The National Technical University of Athens (NTUA), founded in 1836, is Greece’s oldest and most prestigious technological university, with a long tradition of shaping the country’s scientific and economic development.

Within NTUA’s School of Chemical Engineering, the Unit of Process Control & Informatics (UPCI) advances AI-enabled modelling, process systems engineering, and informatics. The group brings extensive expertise in chemo-, bio-, nano-, and pharma-informatics, contributing cutting-edge computational approaches that support Safe and Sustainable by Design (SSbD) decision-making.
Research Excellence & Impact
UPCI has established itself as a leading research group in computational modelling, artificial intelligence, and systems engineering.
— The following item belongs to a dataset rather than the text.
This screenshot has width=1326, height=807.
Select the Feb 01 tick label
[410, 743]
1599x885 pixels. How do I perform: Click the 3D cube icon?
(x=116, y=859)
Its core competences include:
- Mechanistic modelling (e.g., PBK/PBTK): quantitative description of chemical and material kinetics in biological systems.
- Advanced AI/ML methods: development of predictive and generative models, uncertainty quantification, and decision-support algorithms.
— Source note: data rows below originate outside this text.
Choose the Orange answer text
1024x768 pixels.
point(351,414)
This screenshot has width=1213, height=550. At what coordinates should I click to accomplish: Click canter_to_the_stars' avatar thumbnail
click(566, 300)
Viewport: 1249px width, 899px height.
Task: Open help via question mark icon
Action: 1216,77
- Systems modelling, control, and optimisation: design of advanced control strategies, process optimisation, and digital twins for chemical, biological, and environmental processes.
- Cheminformatics and QSAR/QSPR modelling: building validated models for toxicity, hazard assessment, and material functionality.

UPCI is led by Professor Haralambos Sarimveis, with a team of post-doctoral researchers, PhD candidates and engineers experienced in mathematical modelling, process control and machine learning.
UPCI is the leader of Work Package 2 (WP2), dedicated to developing computational and AI-driven Safe and Sustainable by Design (SSbD) methodologies. The goal is to combine and integrate advanced modelling tools into decision-support frameworks that enable the early assessment of functionality, safety, and sustainability — well before costly experimental testing.
In close collaboration with PINK partners, UPCI ensures that all models and data comply with FAIR principles, promoting transparency, reproducibility, and explainability. These efforts directly support innovators, regulators, and industry stakeholders in designing safer and more sustainable solutions.
PINK offers UPCI a unique collaborative environment where advanced computational tools are applied alongside the needs of industrial and academic partners. This synergy extends UPCI’s methods beyond academia, addressing industrial challenges.
“With PINK, we bring advanced computational science into practice, shaping a safer and more sustainable future for chemicals and advanced materials.”
– Prof. Haralambos Sarimveis
Jaqpot: An SSbD Innovation Platform
Over many years, UPCI has developed an in-house cloud platform called Jaqpot (accessible for free) for deploying, sharing, and documenting predictive models.
- Lifecycle management: training, validation, deployment, and live prediction.
- Developer tools: Python SDK (jaqpotpy) and full Swagger/OpenAPI docs.
- Flexible access: private, consortium-only, or public model sharing.
- Extensive documentation: guides, examples, and reproducible workflows.
For PINK, Jaqpot provides a secure environment to develop and share SSbD models, protecting industrial and academic IP while enabling collaboration and re-use.